- _Prompt_: Pick out every line below that contains the string "annotation", matching case exactly, and copy each one in full.

(Data excerpts)
* * *

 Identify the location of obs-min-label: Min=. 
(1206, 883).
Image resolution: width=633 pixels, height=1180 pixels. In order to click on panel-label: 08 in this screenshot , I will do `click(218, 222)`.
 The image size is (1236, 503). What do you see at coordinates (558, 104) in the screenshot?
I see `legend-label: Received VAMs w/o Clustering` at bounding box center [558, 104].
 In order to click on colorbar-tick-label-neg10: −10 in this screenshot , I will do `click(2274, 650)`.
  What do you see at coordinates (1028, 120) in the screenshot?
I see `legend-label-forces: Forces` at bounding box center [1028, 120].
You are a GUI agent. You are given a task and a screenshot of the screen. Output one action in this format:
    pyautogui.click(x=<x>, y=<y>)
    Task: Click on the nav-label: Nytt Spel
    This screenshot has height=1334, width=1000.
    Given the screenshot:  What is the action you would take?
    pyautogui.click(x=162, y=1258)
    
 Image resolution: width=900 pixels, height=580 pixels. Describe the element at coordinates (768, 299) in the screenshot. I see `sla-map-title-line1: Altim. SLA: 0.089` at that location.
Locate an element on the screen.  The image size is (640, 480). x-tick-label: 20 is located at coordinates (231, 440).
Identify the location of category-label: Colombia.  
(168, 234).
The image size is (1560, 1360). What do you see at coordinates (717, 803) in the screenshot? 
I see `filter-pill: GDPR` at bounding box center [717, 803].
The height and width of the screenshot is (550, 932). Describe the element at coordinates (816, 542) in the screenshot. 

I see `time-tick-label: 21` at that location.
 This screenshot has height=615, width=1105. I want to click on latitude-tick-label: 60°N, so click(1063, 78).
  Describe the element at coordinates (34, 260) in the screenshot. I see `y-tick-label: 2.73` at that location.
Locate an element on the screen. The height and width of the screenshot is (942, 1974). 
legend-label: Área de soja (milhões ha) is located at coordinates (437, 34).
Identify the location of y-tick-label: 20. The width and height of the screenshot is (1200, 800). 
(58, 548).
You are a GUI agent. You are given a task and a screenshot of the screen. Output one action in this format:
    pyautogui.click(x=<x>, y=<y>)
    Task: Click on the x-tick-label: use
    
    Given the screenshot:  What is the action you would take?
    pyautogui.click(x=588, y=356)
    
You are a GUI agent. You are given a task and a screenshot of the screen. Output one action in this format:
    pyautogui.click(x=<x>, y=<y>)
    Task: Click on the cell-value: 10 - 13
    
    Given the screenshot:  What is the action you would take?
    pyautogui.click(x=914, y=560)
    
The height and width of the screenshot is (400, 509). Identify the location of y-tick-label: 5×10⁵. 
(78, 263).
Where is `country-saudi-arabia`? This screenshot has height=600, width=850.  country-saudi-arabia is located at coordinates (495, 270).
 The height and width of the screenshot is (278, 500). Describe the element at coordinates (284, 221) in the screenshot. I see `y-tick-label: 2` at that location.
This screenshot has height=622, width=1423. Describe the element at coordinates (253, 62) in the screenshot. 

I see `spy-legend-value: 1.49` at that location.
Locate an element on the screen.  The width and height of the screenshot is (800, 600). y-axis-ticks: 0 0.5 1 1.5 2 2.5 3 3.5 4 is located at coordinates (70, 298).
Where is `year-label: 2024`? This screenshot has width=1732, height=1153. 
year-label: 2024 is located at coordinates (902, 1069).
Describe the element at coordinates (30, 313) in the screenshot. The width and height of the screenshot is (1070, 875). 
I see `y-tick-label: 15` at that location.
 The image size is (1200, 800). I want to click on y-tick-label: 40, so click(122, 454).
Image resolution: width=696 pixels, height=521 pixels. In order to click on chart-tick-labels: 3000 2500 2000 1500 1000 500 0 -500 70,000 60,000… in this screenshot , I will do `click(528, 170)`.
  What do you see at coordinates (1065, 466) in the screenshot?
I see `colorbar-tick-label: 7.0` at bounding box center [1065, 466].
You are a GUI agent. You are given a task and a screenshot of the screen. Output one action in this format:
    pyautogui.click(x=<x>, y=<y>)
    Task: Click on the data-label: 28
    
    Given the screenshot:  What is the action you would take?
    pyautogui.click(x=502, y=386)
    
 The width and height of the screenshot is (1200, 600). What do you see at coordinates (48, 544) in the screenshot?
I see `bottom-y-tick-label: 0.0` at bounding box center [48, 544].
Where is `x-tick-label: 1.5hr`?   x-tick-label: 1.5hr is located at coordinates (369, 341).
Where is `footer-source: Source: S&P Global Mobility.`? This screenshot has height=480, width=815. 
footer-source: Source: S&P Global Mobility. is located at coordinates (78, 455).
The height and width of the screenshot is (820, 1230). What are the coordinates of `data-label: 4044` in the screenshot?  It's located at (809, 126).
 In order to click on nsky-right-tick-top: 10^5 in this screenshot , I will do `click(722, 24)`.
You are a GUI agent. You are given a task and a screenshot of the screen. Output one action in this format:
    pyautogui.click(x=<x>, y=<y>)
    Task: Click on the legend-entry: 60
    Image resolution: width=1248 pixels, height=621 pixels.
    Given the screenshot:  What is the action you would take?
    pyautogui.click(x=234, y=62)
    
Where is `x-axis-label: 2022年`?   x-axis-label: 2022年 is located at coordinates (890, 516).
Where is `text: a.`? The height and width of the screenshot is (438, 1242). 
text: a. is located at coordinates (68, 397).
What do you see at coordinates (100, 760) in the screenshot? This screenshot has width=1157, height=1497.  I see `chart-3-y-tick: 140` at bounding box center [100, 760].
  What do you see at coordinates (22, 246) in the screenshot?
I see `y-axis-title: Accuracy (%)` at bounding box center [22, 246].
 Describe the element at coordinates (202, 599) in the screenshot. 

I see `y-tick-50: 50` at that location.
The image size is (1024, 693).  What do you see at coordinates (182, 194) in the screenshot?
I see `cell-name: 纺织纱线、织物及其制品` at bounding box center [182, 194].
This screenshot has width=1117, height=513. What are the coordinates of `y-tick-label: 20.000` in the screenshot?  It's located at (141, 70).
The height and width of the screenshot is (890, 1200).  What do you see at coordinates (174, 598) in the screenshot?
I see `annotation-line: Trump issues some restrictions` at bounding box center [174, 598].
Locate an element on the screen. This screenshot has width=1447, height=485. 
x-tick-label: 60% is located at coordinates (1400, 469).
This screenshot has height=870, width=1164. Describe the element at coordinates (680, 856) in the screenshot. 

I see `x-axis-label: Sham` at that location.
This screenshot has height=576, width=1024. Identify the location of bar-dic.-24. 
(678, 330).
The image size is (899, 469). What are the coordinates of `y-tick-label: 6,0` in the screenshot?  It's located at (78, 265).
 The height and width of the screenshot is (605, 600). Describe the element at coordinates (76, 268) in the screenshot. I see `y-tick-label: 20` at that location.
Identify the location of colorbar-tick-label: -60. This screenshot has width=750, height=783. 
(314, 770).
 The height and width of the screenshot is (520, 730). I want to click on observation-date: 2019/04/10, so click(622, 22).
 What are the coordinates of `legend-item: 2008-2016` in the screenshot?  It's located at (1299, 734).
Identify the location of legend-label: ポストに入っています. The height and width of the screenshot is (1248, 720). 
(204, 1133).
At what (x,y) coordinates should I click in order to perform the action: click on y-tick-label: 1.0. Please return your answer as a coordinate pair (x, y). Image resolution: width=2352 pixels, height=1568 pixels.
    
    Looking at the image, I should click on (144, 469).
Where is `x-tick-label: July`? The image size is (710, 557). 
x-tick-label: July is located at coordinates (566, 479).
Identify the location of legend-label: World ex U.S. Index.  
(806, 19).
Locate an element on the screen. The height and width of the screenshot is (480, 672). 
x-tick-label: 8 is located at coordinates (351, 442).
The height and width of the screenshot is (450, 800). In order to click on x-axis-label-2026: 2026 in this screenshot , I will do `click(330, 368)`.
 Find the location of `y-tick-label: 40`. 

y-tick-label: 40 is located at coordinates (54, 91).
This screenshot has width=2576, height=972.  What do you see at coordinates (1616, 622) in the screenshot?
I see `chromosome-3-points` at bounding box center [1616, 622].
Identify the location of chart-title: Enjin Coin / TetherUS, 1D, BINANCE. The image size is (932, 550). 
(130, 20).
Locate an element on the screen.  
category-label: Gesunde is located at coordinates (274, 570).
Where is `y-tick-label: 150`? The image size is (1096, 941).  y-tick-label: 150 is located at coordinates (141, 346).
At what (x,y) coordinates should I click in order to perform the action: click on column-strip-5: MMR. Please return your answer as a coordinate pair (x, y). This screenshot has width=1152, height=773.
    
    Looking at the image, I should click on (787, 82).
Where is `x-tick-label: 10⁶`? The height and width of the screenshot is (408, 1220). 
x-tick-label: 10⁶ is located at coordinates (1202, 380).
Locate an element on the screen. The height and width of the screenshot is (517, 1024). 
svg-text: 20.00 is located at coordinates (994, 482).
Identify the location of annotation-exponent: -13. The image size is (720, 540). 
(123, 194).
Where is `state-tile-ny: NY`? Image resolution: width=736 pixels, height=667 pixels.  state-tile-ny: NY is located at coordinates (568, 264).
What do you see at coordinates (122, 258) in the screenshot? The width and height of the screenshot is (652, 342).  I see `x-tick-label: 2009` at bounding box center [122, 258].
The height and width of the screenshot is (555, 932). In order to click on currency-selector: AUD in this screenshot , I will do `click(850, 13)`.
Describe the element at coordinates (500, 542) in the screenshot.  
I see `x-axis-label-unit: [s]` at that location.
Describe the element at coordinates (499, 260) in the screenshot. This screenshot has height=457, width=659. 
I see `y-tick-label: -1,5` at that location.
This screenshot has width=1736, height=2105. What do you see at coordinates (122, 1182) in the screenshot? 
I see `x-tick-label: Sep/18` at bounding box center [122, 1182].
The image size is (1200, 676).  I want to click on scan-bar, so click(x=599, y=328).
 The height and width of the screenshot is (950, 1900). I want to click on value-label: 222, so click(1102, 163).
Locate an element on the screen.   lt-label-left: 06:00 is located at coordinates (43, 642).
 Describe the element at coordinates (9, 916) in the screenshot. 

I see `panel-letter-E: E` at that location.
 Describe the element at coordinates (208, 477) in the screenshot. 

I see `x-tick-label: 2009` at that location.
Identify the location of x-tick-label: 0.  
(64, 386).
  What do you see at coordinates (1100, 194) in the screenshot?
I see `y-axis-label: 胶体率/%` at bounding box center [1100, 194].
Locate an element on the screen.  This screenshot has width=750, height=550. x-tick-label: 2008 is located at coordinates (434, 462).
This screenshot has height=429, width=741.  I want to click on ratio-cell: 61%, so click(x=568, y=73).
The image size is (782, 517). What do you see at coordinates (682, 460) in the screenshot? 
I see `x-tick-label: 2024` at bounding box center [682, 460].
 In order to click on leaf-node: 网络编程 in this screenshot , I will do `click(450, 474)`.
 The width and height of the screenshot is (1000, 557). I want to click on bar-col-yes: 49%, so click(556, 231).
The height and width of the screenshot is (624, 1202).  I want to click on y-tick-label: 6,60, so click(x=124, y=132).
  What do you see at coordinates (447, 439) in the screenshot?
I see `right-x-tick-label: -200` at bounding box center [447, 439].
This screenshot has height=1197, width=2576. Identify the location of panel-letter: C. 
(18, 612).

* * *

- _Solution for this exercise_:
I see `annotation-line: Trump issues some restrictions` at bounding box center [174, 598].
Identify the location of annotation-exponent: -13. The image size is (720, 540). 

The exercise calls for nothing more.